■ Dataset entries
•••••

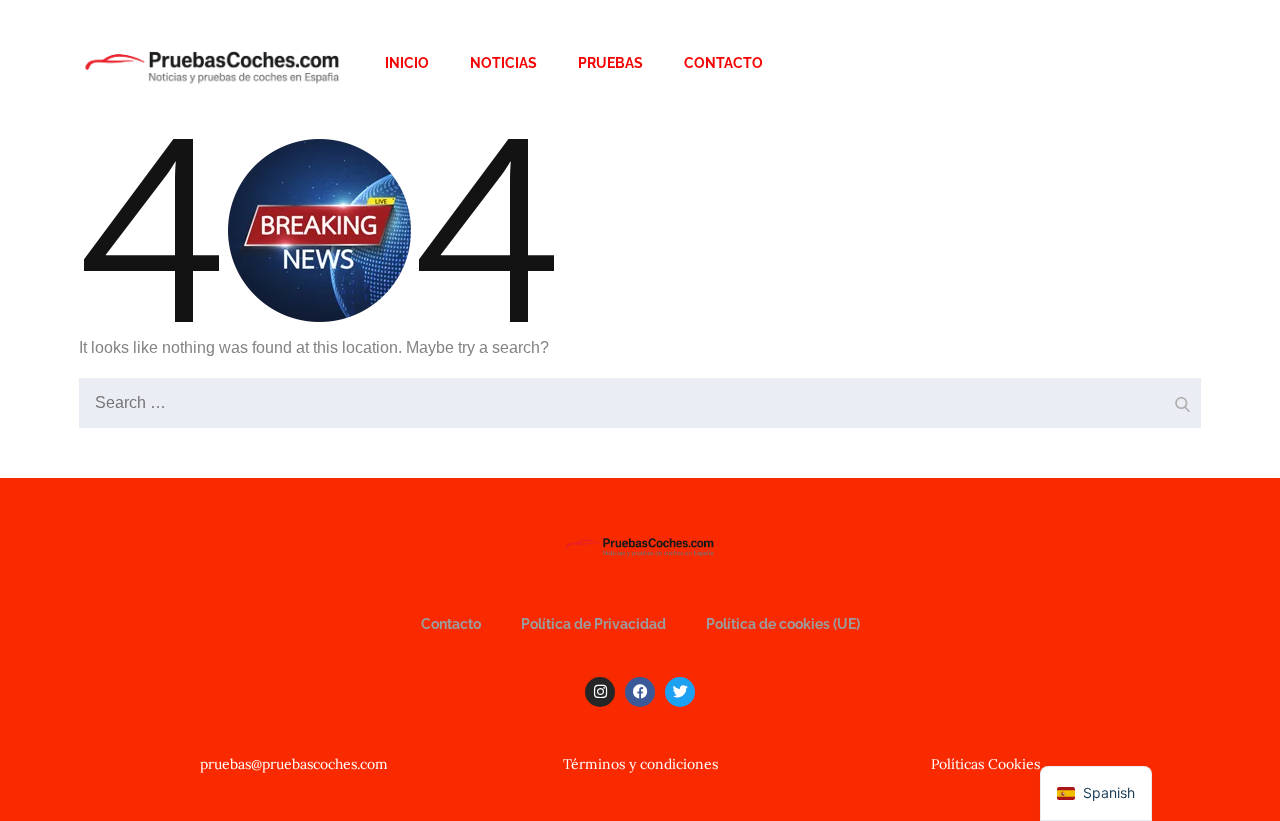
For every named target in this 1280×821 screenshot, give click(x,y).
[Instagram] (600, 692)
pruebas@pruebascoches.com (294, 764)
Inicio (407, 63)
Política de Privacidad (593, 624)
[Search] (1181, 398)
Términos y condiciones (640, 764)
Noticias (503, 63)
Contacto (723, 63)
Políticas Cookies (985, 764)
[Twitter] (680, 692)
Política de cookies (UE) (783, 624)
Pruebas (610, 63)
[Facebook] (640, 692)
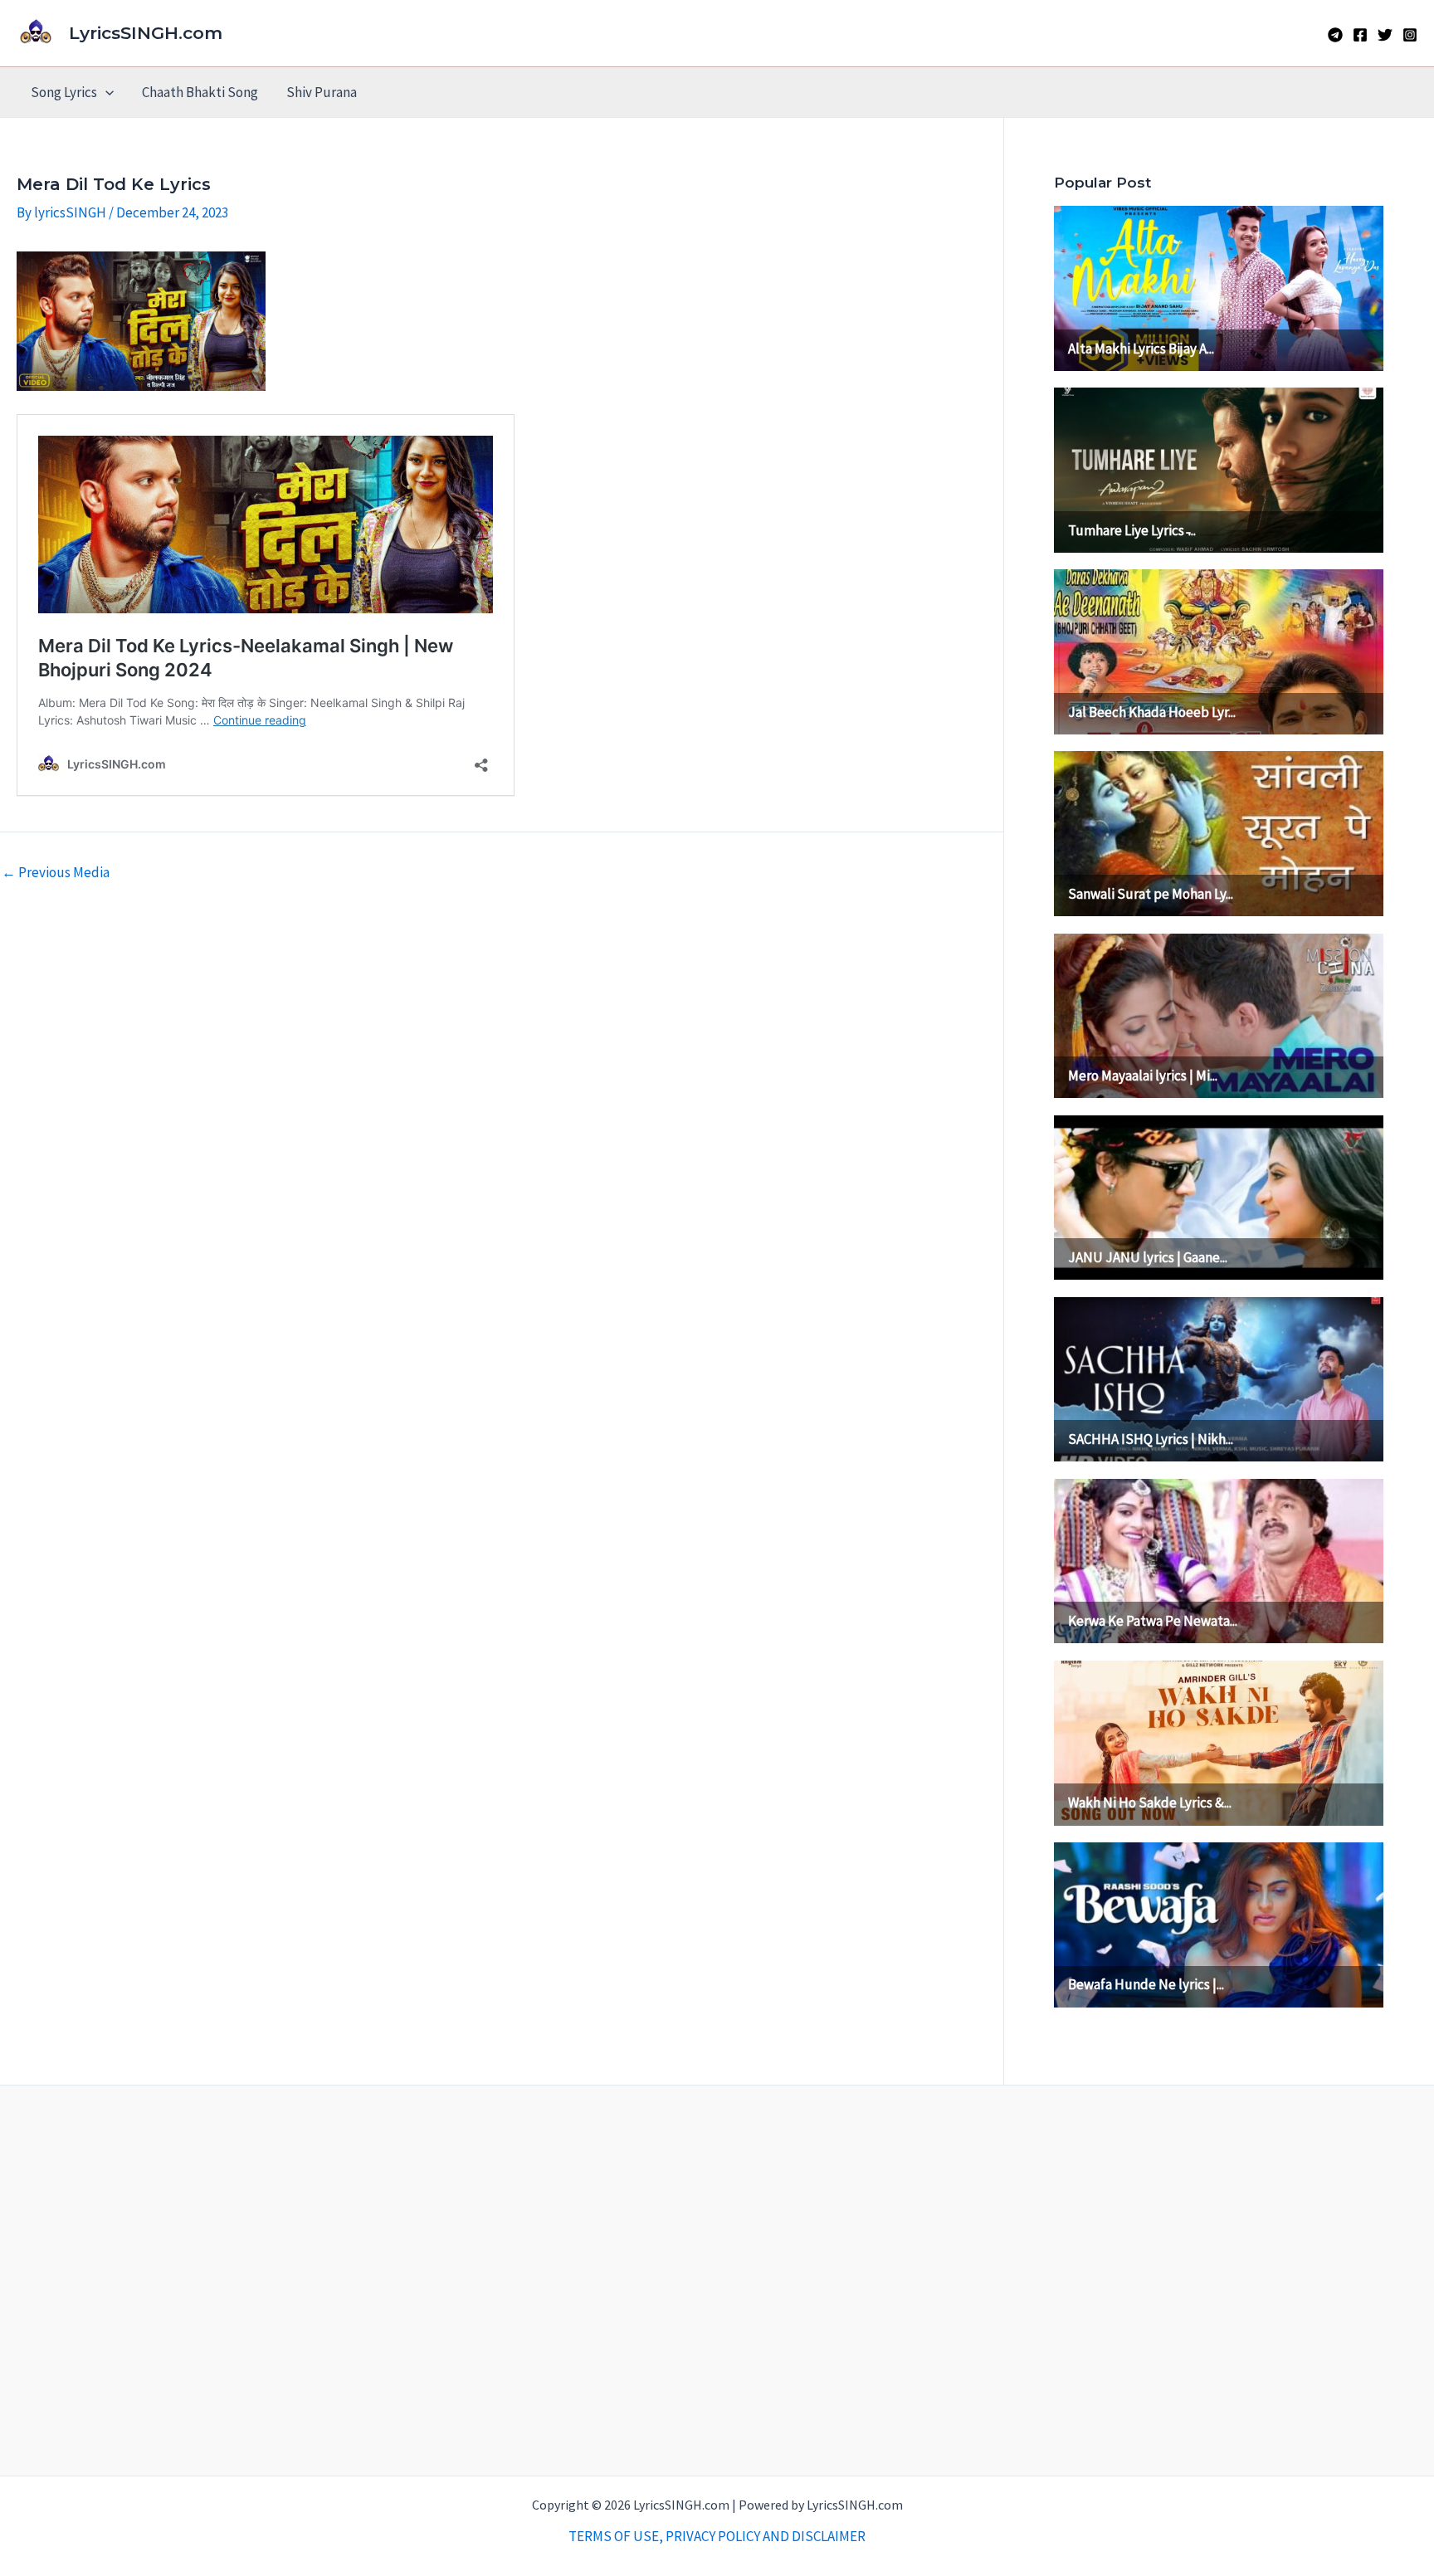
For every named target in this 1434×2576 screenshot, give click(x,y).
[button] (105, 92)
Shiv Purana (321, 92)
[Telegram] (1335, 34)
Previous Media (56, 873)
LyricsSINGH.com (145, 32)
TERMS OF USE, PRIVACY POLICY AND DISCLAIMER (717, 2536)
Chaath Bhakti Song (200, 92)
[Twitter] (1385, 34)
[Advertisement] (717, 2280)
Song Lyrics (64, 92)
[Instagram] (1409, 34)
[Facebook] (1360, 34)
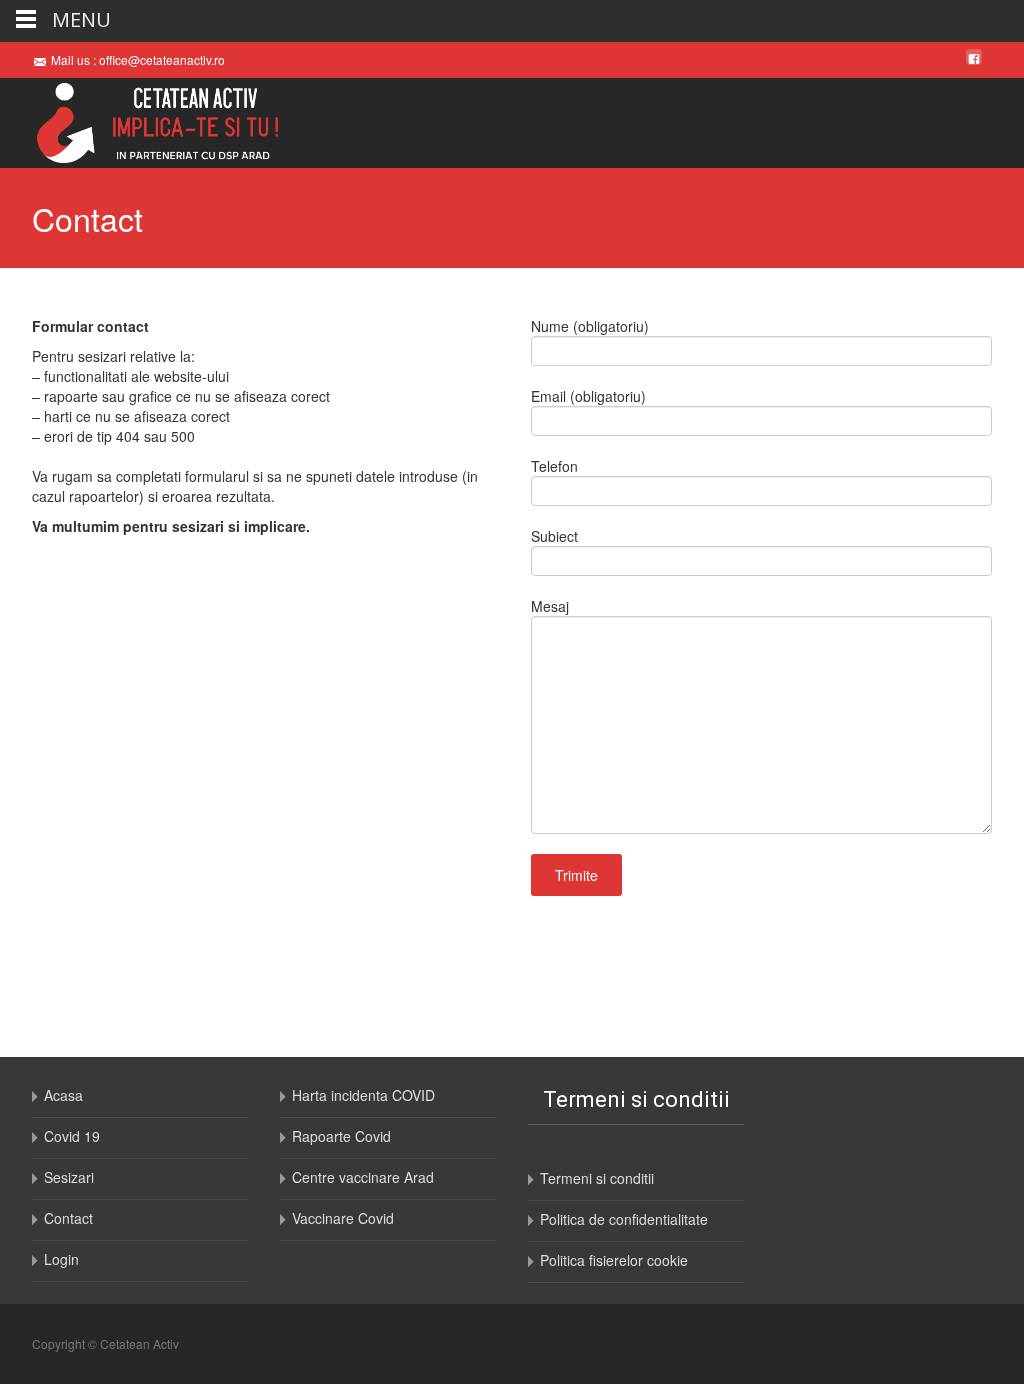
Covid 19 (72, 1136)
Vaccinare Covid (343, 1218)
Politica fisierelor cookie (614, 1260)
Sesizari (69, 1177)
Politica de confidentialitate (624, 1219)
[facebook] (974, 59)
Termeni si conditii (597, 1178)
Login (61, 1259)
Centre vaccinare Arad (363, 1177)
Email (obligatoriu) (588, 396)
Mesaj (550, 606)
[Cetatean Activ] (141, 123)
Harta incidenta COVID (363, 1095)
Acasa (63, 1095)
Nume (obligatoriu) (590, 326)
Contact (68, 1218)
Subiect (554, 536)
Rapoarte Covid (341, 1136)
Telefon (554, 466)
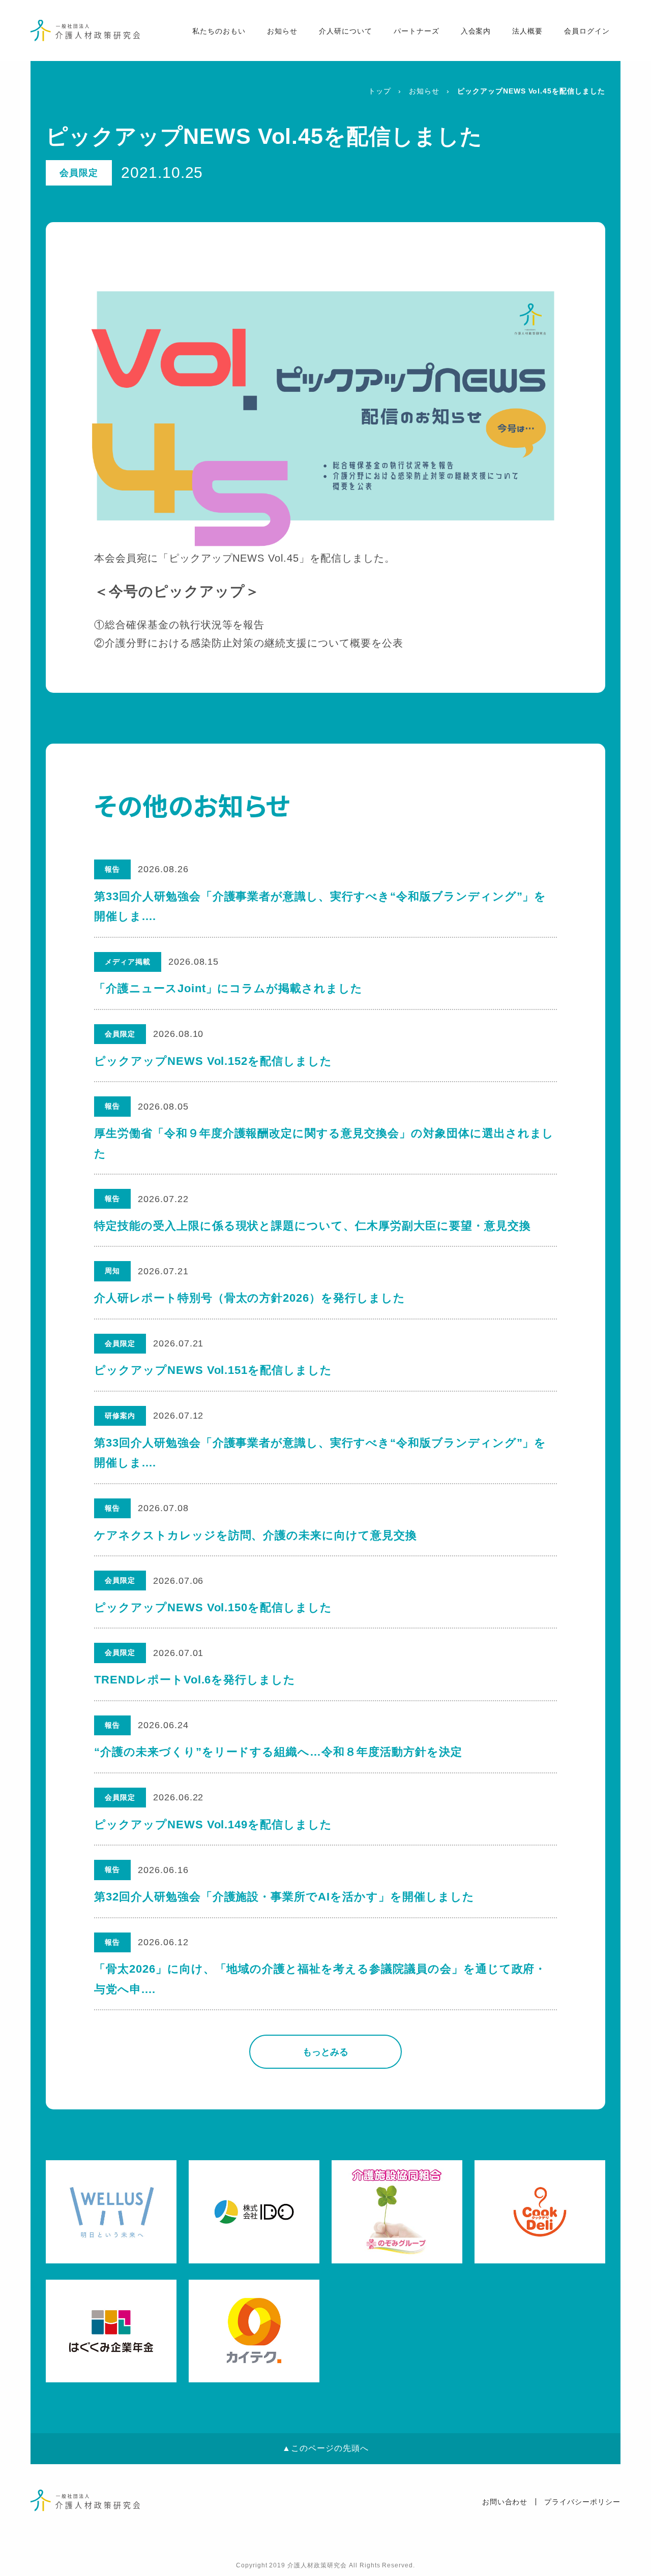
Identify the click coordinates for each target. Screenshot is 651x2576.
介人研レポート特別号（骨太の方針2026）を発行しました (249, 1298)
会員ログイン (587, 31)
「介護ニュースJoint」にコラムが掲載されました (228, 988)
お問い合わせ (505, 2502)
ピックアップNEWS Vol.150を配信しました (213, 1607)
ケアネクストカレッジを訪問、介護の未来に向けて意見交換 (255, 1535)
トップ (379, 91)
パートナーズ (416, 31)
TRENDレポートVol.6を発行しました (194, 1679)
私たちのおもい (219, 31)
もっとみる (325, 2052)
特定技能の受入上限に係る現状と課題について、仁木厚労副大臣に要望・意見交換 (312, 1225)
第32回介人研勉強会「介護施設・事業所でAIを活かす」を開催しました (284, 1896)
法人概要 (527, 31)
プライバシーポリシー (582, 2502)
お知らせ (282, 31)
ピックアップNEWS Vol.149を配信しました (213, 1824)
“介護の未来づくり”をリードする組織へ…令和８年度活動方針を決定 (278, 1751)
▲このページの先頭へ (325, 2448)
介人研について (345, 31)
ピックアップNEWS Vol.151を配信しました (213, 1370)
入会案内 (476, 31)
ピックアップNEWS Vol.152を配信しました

•••••

■ Problem to solve
Above, find the line holding "Shiv Purana (321, 92)" and the line holding "Sesizari (69, 1177)". Print exactly those two lines and every line between them, but no pictures.

■ Written response
Shiv Purana (321, 92)
[Telegram] (1335, 34)
Previous Media (56, 873)
LyricsSINGH.com (145, 32)
TERMS OF USE, PRIVACY POLICY AND DISCLAIMER (717, 2536)
Chaath Bhakti Song (200, 92)
[Twitter] (1385, 34)
[Advertisement] (717, 2280)
Song Lyrics (64, 92)
[Instagram] (1409, 34)
[Facebook] (1360, 34)
Covid 19 (72, 1136)
Vaccinare Covid (343, 1218)
Politica fisierelor cookie (614, 1260)
Sesizari (69, 1177)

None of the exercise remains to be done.